Date: 2017-10-24 03:52 am (UTC)
sovay: (I Claudius)
From: [personal profile] sovay
A few years she did a performance of her re-imagining/re-scoring of Nanook of the North for Radio 3 here.

Is there a recording of that?

Date: 2017-10-24 09:26 pm (UTC)
glinda: a china cup filled with green tea and the word 'tì' (tea/tì)
From: [personal profile] glinda
Unfortunately, not that I've been able to track down. I think most of the performances were at film festivals, I don't think a DVD ever happened. Which is a shame because it was beautiful.

Date: 2017-10-23 09:43 am (UTC)
From: [personal profile] cosmolinguist
I love your poem.

Date: 2017-10-23 10:30 am (UTC)
sabotabby: (furiosa)
From: [personal profile] sabotabby
I love your poem.

I didn't know that humans could eat honeycomb! I'm sort of picturing Winnie the Pooh here.

The best thing I did was see, or I would say witness, Tanya Tagaq perform Qiksaaktuq.

I hope to write about that as soon as the words to do so have been invented.


This has been my reaction every time I've seen her.

Re: Eating honeycomb

Date: 2017-10-25 12:19 am (UTC)
intertext: (fillyjonk)
From: [personal profile] intertext
For some reason, one of my vividest memories of early childhood (VERY early, like, say 3 or 4) was of my father bringing home a piece of honeycomb and eating it for tea along with brown bread and butter.

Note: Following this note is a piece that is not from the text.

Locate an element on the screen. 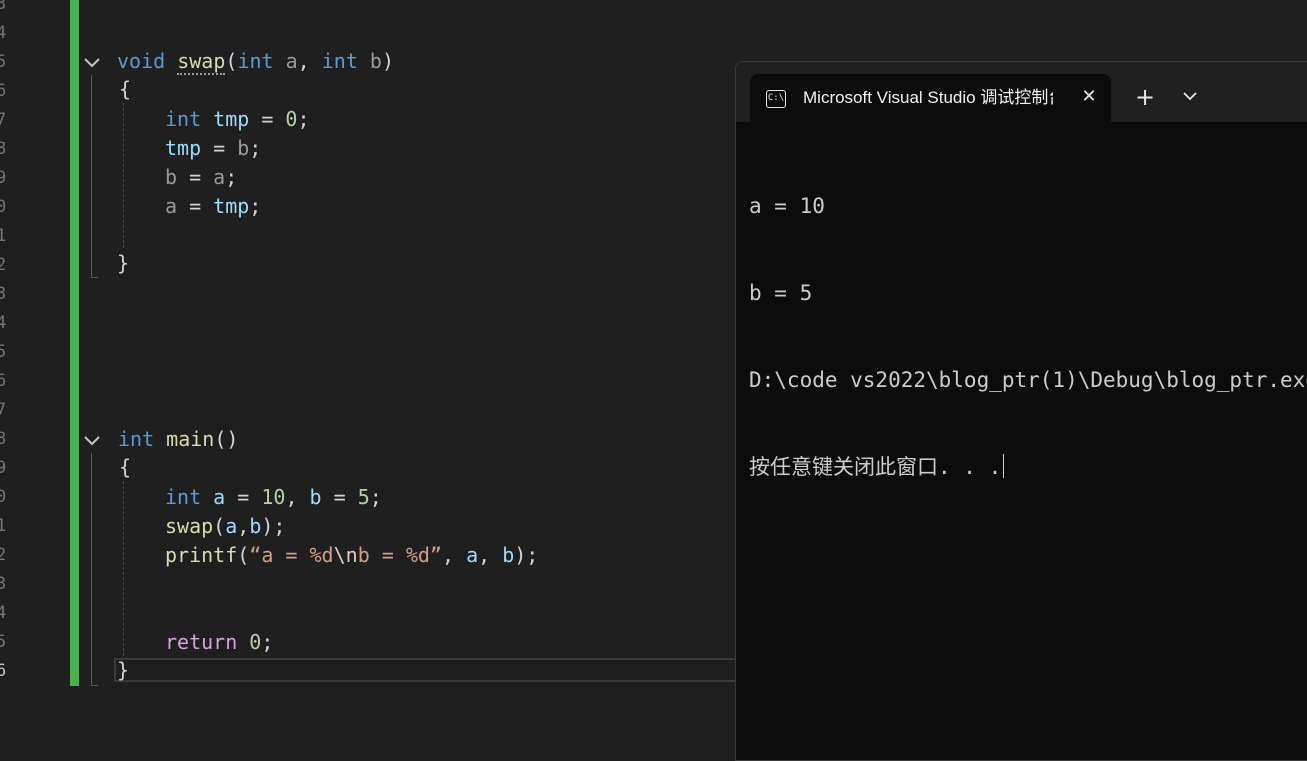 The height and width of the screenshot is (761, 1307). number: 10 is located at coordinates (274, 497).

It was truly wonderful.

Re: Eating honeycomb

Date: 2017-10-27 02:59 am (UTC)
all_strange_wonders: An illustration of Nita from the Young Wizards story "Uptown Local". (Default)
From: [personal profile] all_strange_wonders
I am a fiend for honeycomb these days. When you put it on toast (or crumpets, or pancakes...), the heat softens up the wax a bit and gives it a somewhat different--but still delightfully chewy--texture. If anything, I think it's a little nicer spread on warm toast than it is straight off the fork, but it's a pretty near thing. Also, nice crusty-crunchy toast helps with any wax residue.

Date: 2017-10-23 04:55 pm (UTC)
twistedchick: watercolor painting of coffee cup on wood table (Default)
From: [personal profile] twistedchick
I really like the imagery in this poem, and the contrasts.

Date: 2017-10-24 02:04 am (UTC)
heliopausa: (Default)
From: [personal profile] heliopausa
Your opening line had me murmuring "he on honey-dew hath fed" - a promise of things to come. :)
I like your poem, especially the reiteration of the realisation that "I must have built them", "It must be me again."

Date: 2017-10-25 12:22 am (UTC)
intertext: (deerskin)
From: [personal profile] intertext
btw, I join the chorus of love for your poem. I particularly like the last four lines. And If a desert, you must once have been / a forest full of cool vapour. Nice.